International experts estimate 200,000 people have died in the four-year conflict since mostly non-Arab rebels took up arms in early 2003, accusing Khartoum of neglecting Darfur. The government mobilised mostly Arab militias to quell the revolt.
Since the 2006 peace deal, insurgents have split into more than a dozen groups with myriad demands. Analysts have said the Arusha meeting's chance of success was hampered by the absence of some important rebel figures, but nonetheless succeeded in boosting unity.
"The key ... is who they are going to send to negotiations to represent them all," International Crisis Group analyst Hannah Stogdon told Reuters. "If they can agree on that publicly, that is a good sign." Diplomats said the presence of field commanders helped bridge a political-military divide in the movements.
"There was more consultation among themselves than with us," AU special envoy to Darfur Salim Ahmed Salim told reporters. The rebels meeting in Tanzania also decided to keep the door open for those who were invited but did not participate to join a common platform, he said.
Khartoum accused Paris of failing to encourage one prominent leader living in France, Abdel Wahed Mohamed el-Nur, to attend. He has only a few troops, but commands huge support among 2.5 million Darfuris forced into refugee camps. Analysts say his blessing is essential to the success of any peace deal.

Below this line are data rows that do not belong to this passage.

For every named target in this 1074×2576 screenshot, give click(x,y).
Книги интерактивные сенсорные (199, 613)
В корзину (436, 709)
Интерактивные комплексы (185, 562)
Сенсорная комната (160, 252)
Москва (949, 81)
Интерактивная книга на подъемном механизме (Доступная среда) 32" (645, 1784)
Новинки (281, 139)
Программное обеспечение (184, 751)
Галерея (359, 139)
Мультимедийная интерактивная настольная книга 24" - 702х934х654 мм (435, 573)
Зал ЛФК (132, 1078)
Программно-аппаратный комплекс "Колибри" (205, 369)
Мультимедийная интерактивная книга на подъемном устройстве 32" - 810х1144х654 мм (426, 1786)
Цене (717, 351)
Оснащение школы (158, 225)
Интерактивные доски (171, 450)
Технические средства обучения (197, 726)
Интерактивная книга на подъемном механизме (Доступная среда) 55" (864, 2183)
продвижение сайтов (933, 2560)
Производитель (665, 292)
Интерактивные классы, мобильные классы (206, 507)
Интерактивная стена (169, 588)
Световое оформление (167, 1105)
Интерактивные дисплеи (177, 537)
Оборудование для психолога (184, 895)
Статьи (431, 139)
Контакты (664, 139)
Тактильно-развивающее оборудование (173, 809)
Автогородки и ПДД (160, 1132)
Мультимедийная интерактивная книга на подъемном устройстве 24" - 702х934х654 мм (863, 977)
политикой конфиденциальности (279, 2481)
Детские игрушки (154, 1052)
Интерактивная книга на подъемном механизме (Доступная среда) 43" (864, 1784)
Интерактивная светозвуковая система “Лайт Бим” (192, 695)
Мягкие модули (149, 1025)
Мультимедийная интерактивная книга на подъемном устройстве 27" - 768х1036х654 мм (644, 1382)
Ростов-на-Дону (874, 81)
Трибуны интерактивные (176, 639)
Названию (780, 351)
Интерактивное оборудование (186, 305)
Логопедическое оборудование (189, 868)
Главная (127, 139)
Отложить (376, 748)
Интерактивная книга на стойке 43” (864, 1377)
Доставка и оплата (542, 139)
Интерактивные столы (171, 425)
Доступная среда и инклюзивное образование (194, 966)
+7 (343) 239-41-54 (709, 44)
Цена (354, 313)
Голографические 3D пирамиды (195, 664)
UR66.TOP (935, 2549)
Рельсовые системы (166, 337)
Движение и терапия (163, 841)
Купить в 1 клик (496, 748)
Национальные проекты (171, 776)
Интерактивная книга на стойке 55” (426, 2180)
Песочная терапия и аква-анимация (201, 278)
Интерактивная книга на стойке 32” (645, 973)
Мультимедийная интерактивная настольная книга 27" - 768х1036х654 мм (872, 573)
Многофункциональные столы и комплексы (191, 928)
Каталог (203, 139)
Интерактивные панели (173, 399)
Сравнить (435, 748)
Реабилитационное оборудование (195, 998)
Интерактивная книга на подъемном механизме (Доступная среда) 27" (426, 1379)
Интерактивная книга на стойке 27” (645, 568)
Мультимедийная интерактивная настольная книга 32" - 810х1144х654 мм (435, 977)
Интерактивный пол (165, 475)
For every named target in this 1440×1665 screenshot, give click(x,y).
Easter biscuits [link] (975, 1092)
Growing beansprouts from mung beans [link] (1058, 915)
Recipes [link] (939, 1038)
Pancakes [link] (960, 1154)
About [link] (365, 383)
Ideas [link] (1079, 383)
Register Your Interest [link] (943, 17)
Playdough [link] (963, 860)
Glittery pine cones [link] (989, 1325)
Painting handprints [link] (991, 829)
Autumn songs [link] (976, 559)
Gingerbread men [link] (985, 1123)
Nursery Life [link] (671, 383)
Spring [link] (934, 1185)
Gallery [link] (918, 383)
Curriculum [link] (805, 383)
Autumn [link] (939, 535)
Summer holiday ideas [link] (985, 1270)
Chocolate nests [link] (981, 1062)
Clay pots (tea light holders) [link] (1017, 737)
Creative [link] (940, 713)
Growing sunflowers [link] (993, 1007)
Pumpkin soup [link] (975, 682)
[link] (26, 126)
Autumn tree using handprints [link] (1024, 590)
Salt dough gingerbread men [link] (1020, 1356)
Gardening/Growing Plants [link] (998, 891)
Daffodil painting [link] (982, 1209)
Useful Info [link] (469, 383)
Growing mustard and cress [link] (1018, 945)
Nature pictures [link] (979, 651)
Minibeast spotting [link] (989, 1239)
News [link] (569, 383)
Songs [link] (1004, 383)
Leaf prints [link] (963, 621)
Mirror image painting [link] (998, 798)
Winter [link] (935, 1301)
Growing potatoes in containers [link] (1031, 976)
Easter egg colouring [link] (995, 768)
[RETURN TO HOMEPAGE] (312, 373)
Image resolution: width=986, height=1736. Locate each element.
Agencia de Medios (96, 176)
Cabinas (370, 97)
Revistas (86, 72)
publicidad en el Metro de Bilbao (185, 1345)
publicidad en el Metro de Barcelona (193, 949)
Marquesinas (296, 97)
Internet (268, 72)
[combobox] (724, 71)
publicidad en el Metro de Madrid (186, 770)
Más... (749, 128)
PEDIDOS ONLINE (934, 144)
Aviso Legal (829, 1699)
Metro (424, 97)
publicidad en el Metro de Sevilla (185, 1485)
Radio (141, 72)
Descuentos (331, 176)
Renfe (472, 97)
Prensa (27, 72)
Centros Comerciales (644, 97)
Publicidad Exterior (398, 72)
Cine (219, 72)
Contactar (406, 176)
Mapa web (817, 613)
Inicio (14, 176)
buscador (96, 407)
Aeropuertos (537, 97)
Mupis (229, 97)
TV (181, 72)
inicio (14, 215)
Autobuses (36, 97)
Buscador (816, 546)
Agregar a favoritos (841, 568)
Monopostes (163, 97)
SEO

"We want to send a message to our brother Abdel Wahed. We are in need of his participation. We have agreed to meet him anywhere," SLA commander Jar el-Neby told Reuters in Arusha. The large Sudan Liberation Army-Unity faction eventually relented on its refusal to participate in the talks in protest at the virtual imprisonment of its humanitarian co-ordinator, Suleiman Jamous, in a UN hospital near Darfur.
Salim and Eliasson said they were making efforts to get him freed in talks with Khartoum due to start on Tuesday. Speaking to Reuters, Khalil Abdallah from the new umbrella United Front for Liberation and Development urged foreign powers to pressure the government to negotiate seriously.
"This regime is used to going back on agreements and not implementing deals. The international community has to be serious and put real pressure on the government," he said.
Eliasson and Salim now have to convince Khartoum to agree to negotiate the points specified by the rebels. The government has said it will not reopen the deal signed last year, but would only consider making additions to it.
Eliasson said rebel-government talks could be held in any of the regional nations trying to mediate the conflict or in any other country that the mediation considers suitable. The venue and timing would be taken up with Sudan, he said.
The rebels agreed to cease fire if Sudan also agreed to do so, he said. They would also guarantee access for aid agencies, refrain from attacking AU peacekeepers, and cooperate with a planned 26,000-strong AU-UN peacekeeping force approved by the Security Council in New York last week.
An official from the SLA led by Minni Arcua Minnawi said on Monday that unknown armed men had attacked some of Minnawi's forces in Darfur, killing four and injuring five.